§ **INPUT DATA**:
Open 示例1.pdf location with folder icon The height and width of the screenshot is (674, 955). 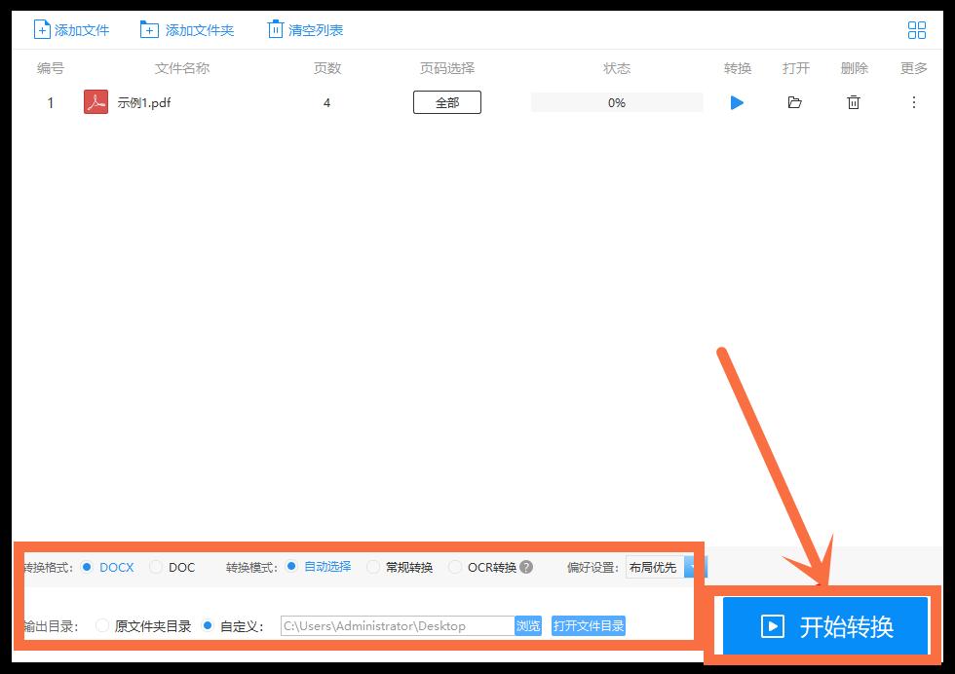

---

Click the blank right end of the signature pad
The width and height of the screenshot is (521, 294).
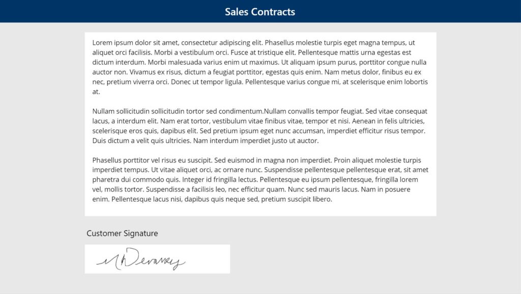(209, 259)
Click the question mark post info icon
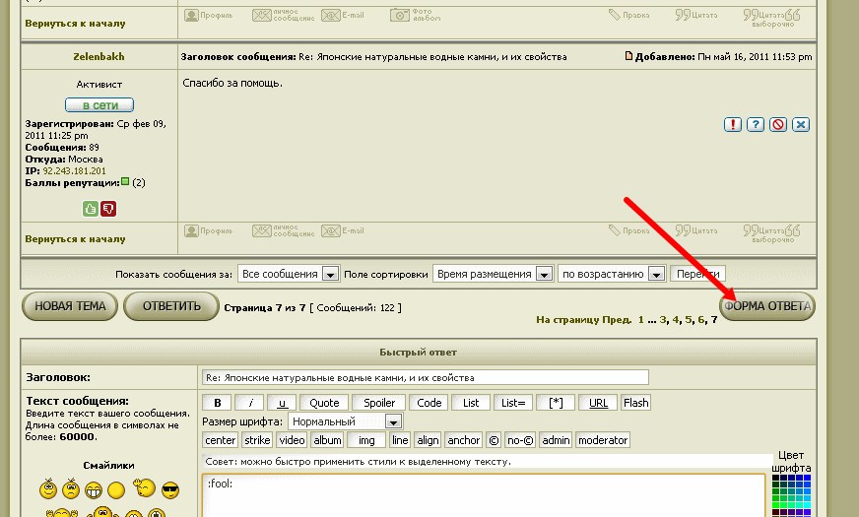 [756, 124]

==

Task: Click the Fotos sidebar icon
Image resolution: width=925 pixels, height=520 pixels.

§ **DIRECTIONS FOR THIS TASK**: Your task is to transcribe, with no changes, only the lines of the listing above that lie between the line holding "Task: Click the Fotos sidebar icon" and the line holding "Image resolution: width=925", inclusive.

§ **COMPLETED TASK**:
Task: Click the Fotos sidebar icon
Image resolution: width=925 pixels, height=520 pixels.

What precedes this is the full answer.